Az önce değindiğim gibi dönemin estetik, kültürel, ideolojik ve kişisel arka planı, şairin ve şiirin mekânla ilişkilerini etkilemiştir. Açık bir gerçektir ki Yahya Kemal'in mekânı şehir daha doğrusu İstanbul'dur. O, medeniyeti oluşturan kolektif ruhun peşinde olduğu için, İstanbul'u şiirinin merkezi haline getirmiştir. Muhayyel mekânların şairi kuşkusuz Hâşim'dir. Hâşim'in kaçan, gizlenen kişiliği, bütün mekânları ve varlığı, bir siluet halinde görmüş ve şiirini de loş mekânlara benzetmiştir. Anadolu'yu, kurtuluş, arınma ve dirilme mekânı haline getiren, Orhon Seyfi, Faruk Nafiz, Ahmet Kutsi, Behçet Kemal gibi birinci ve ikinci hece kuşağı şairlerinin milli ve romantik ülkücü tavırlarıdır. Şehrin, kırsalın, hapishanenin, yoksul ve ezilmiş kimselerin ve onurlu ve asi duruşu, Nazım Hikmet'in ve onu izleyenlerin diyalektik materyalizminden doğar. Bu temel üzerinde boy veren romantik devrimci tavır, lirizmi ve epiği sentezleyerek ortaya yeni bir şiir koyar. Necip Fazıl'daki modern bunalım, şehri, bir labirente; mistik duruş ise şehri, muşamba bir dekora çevirir. Tanpınar, değişen içindeki değişmeyeni, sonlu olanın içindeki sonsuz olanı aradığı için, su ve müzik sesiyle rüyâya dalar; denizlerde yolculuğa çıkar. Orhan Veli, yaşayan ve zevk alan; duyusal gerçekliği yeterli ve geçerli bulan "küçük adam"ı yazmak istediği için, meyhanelerde, deniz kıyılarında, sinemalarda, şehrin en canlı yerlerinde gezer. Cahit Sıtkı'yı meyhanelere götüren de, derin bir kuşatılmışlık ve kapatılmışlık duygusudur.

n Mekânı medeniyetin, kültürün taşıyıcısı olarak değerlendiriyorsunuz.

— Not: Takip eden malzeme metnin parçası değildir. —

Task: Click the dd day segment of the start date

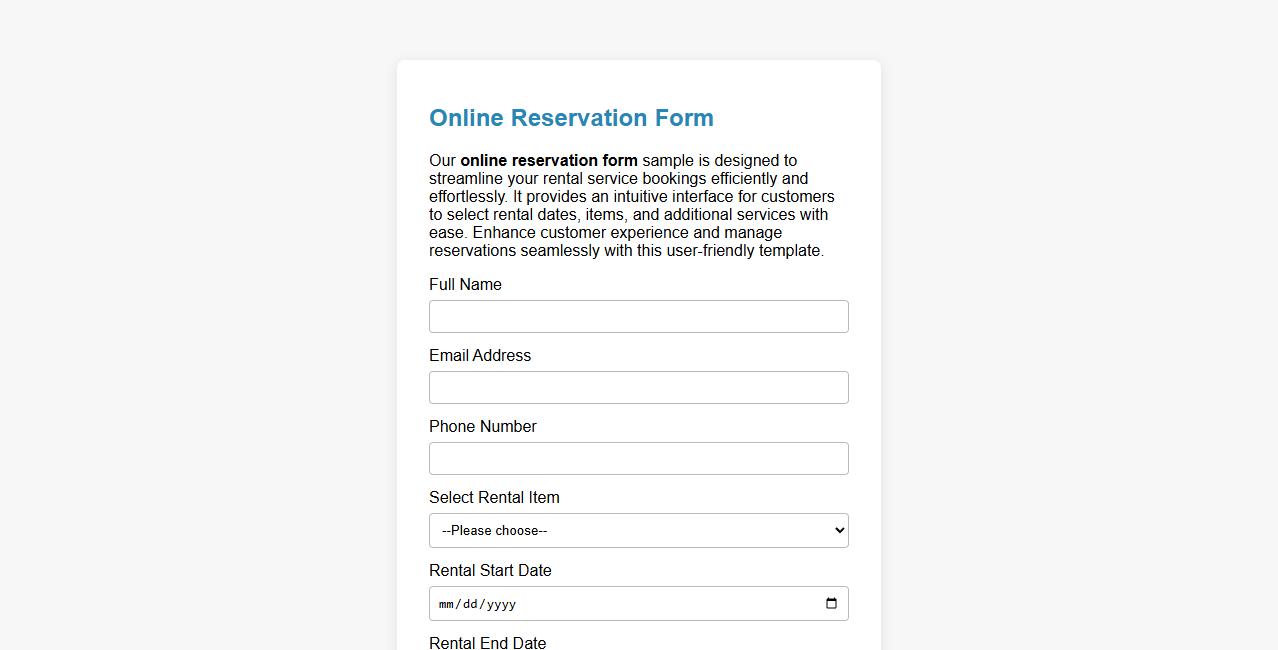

Oysa günümüzde edebiyat mekândan uzaklaşıyor ve gittikçe bireyin içinde boğuluyor. Bu anlamda öncellikle şiirin, sonra da diğer edebiyat eserlerinin gelecek kuşaklara neleri taşıdığından söz edebiliriz?

Evet, hem kültürü taşıyan hem de yapan en önemli ögelerden biridir mekân. "dünyada mekân" diyen kültürün, mekânsızlığı, ruhsal bir yurtsuzluk olarak algıladığına inanıyorum. Mekânı silinmiş ya da Tanpınar'ın dediği gibi "mukavemet"ini yitirmiş şairin, romancı ve öykücünün de aslında hem eserinde hem hayatında hem de kendi dilinde yurt tutamayacağını düşünüyorum. J.Joyce, "Dublin'in görüntüsü bir gün yeryüzünden silindiğinde, bir rehber kitap gibi Ulysses'e bakarak yeniden eksiksiz bir biçimde kurulsun istiyorum" derken; Tanpınar, "Biz mukavemet fikrini kaybettik; ne yeniye, ne eskiye, hiçbir şeye mukavemet edemiyoruz. Şehrin sahibi değiliz, sadece içinde oturuyoruz; devletin ve belediyenin misafiri gibi" derken, hayatiyetlerimizdeki kopukluğun ve kimliksizliğin mekânla bağlantısını işaret ederler. Tam da dediğiniz gibi, son yıllarda mekânın, zamanlaşarak ruhumuza üflediği "devamlılık" yok gibi. Galiba bazı şair ve öykücülerin kendi eseri içinde dilin ve imgenin pek kıymetsiz bir "misafiri" gibi durması bu yüzdendir. Hatta bazen şöyle düşündüğüm olmuştur: Acaba şairler, bu gün şehre, sadece eski mimari ve manzaralar şeklinde bir kimlik kazandırma uğraşında olan küresel sömürünün turistik kültürel manipülasyonuna karşı bir kaygı duyuyorlar mı? Post modern sürüklenme ya da "gibi olmak" çağı, mekân algısını simgesel binalara kilitliyor ama dergilerdeki şairler, "Kocamustafapaşa"nın dışındalar; "Bursa'da zaman"ı duyumsamıyorlar; "Evler"imize girmiyorlar gibi geliyor bana. İnkırazın "aşiyan"nına kilitlenen Fikret de değiller.